Voor de rest: rollicking good fun, gelijk ze zeggen.
Het is een jaar na Leviathan Wakes, Jim Holden en crew doen klusjeswerk voor de Outer Planet Alliance (grote politiek-militaire speler nummer drie in het zonnestelsel, na Aarde en Mars).
Ganymedes, de grootste maan van Jupiter (en van het hele zonnestelsel trouwens — een wistjedatje), is de graanschuur van de mensheid: massief belangrijk, dus, maar ook fragiel: het blijft natuurlijk een artificieel ecosysteem.
En dan gaat het (wat hadt ge gedacht) mis: een gespannen situatie tussen marines van Aarde en Mars lijkt te ontploffen — maar het is geen gevecht tussen die twee, het is een soort monster dat meteen doet denken aan het alien gedoe uit het eerste boek, dat op één na iedere soldaat afslacht en Ganymedes in spiraal van system collapse duwt.
Crisis, natuurlijk: is het een alien? Is het een wapen van Mars dat losgeraakt is? Of van Aarde? Of van de OPA?

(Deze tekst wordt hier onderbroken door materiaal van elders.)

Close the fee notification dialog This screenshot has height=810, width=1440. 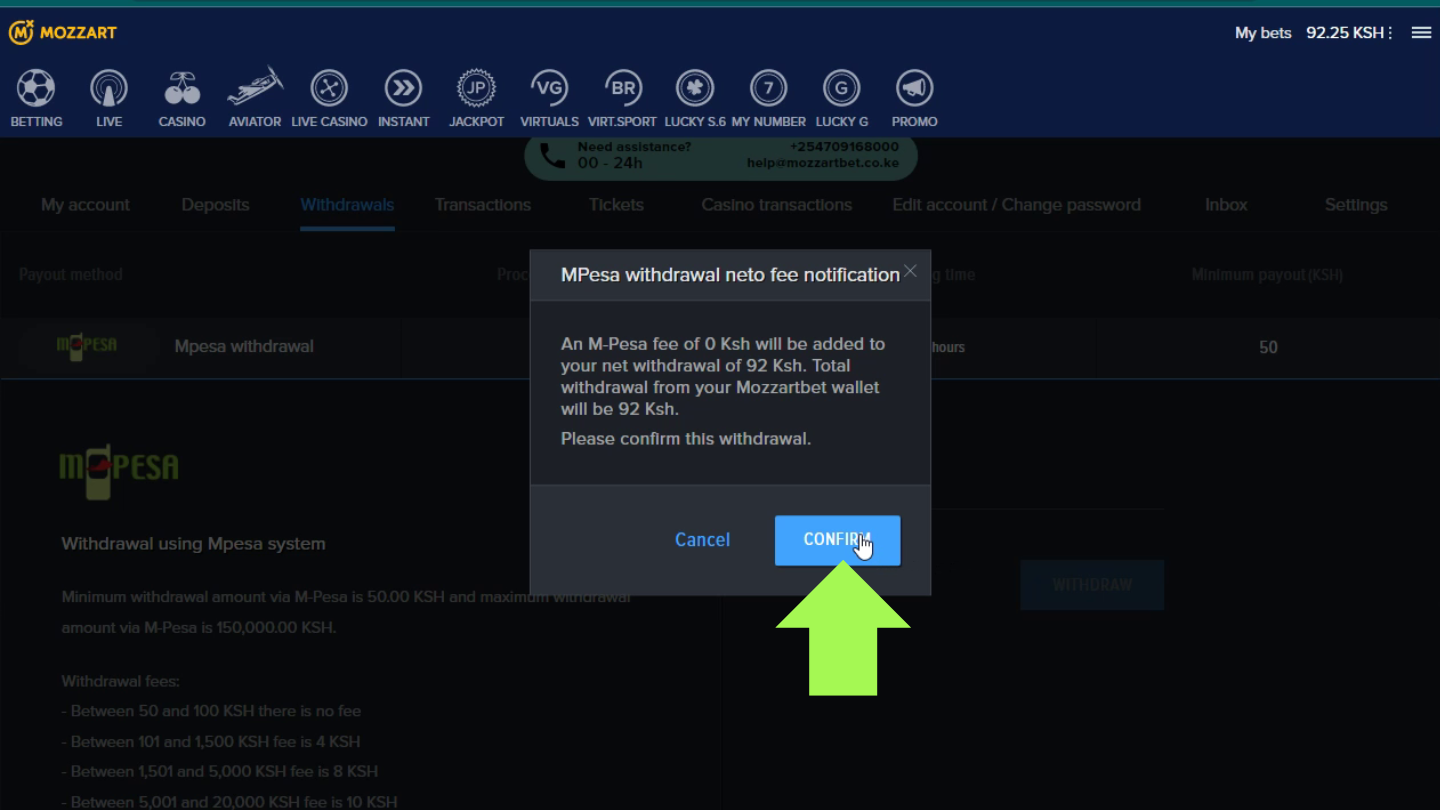tap(910, 271)
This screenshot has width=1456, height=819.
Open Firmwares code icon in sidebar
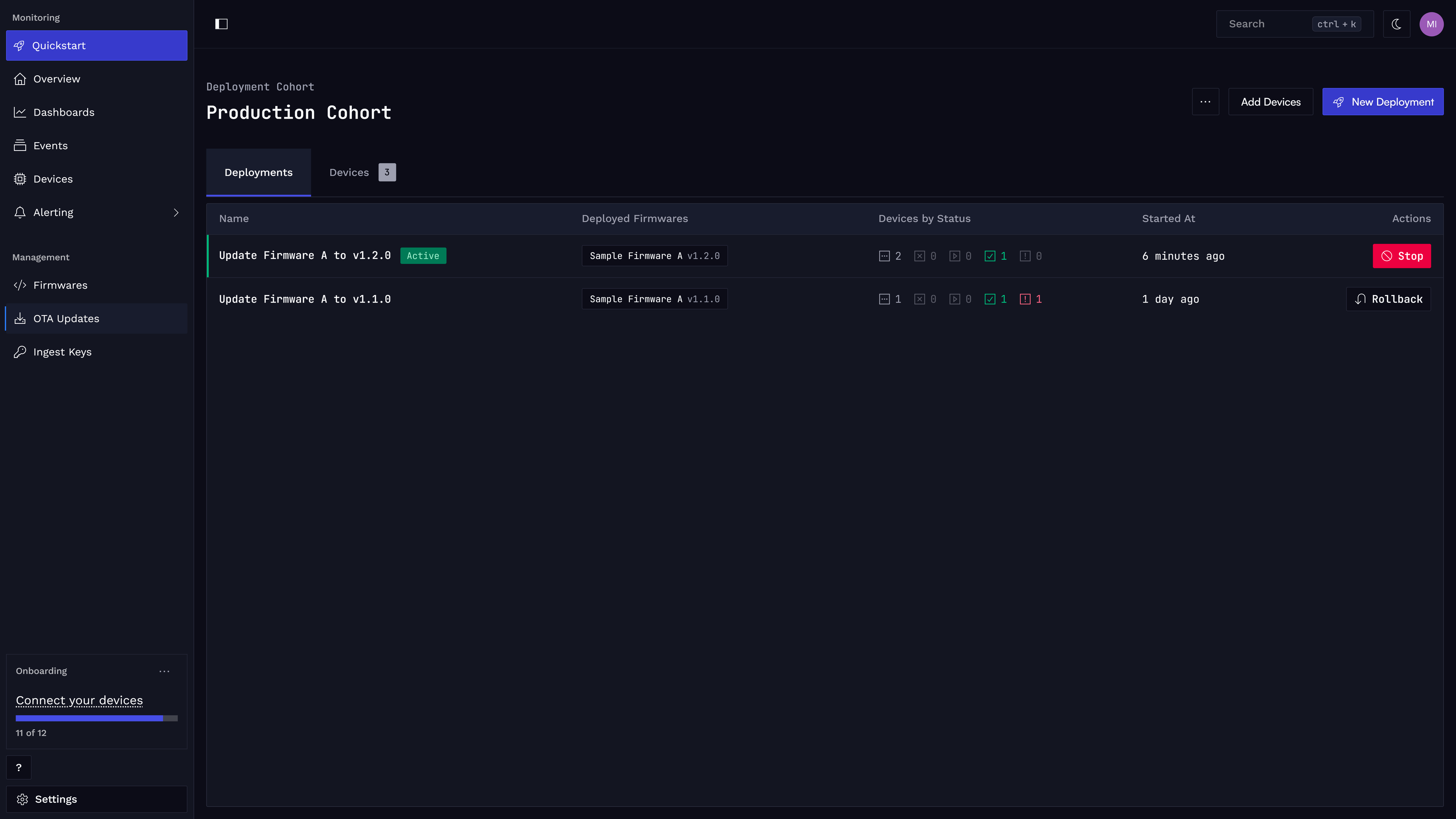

Alweer spannend, alweer vintage space opera, alweer goed. Een aantal bijkomende POVs, naast Jim Holden die (gelukkig) wat minder idealistisch en vlak blijkt te zijn, is er ook Roberta ‘Bobbie' Draper (die ene niet-afgeslachte soldaat), Praxidike Meng (wetenschapper op Ganymedes, op zoek naar zijn ontvoerde dochter), en Chrisjen Avasarala (de bejaarde assistant to the UN's undersecretary of executive administration, eigenlijk één van de meest machtige vrouwen op Aarde).
En een cliffhanger, gedomme. Abaddon's Gate (niets te maken met Warhammer, ga ik van uit) komt uit op 4 juni 2013.
Post cyber punk refererend naar de oude space opera meesters, zei Dirk De Bock, en meer dan dat heb ik niet nodig.
Knippe de poeze, zei mijn Kindle, en de eerste twee boeken stonden er.
En jawel: ik vond het helemaal in orde, dat eerste deel van de Expanse-reeks. Science Fiction zoals in de goede oude tijd: geen literatuur (‘t is noir en horror en space opera), absoluut geen harde SF (hoe werkt X? “it works... well” zegt de auteur in een interview achteraan), ook niet echt vreselijk vernieuwende dingen of zo (allemaal al gezien, zelfs), maar wel enorm wijs.
Twee personages: Holden, bijna pathologisch idealistisch, en Miller, een gedesillusioneerde politieagent (en, uiteindelijk, ex-politieagent) nemen elk om beurten een hoofdstuk voor hun rekening.
Holden's schip (een water-transporteur) komt een schip op drift tegen, ze gaan op onderzoek, en op ene paar man na wordt de hele bemanning opgeblazen. Door een schip dat lijkt van Mars te komen. En Holden maakt dat meteen kond aan het hele zonnestelsel – waarmee hij zo ongeveer meteen een oorlog doet beginnen.
De situatie is een geloofwaardig paar eeuw in de toekomst: de mensheid heeft Mars gekoloniseerd en is daar aan het terraformen, en verder zijn er honderden kleine en grote kolonies, op de grote manen en op asteroïden.
Het is ruwweg Aarde en/of Mars versus de anderen: mensen die geboren zijn waar er een open hemel is en echte zwaartekracht versus mensen die geboren zijn op stations met lage zwaartekracht.
Miller is een agent op Ceres. Hij krijgt een semi-officiële opdracht om een rijke dochter van mensen op Aarde te zoeken en terug te halen. Kidnappen, dus. Hoe meer hij te weten komt over het meisje, hoe meer hij er zich in verliest. En vastbijt. En dan blijkt hij uit te komen bij Jim Holden.
Avontuur! Schietpartijen en achtervolgingen! Aliens! Hoera!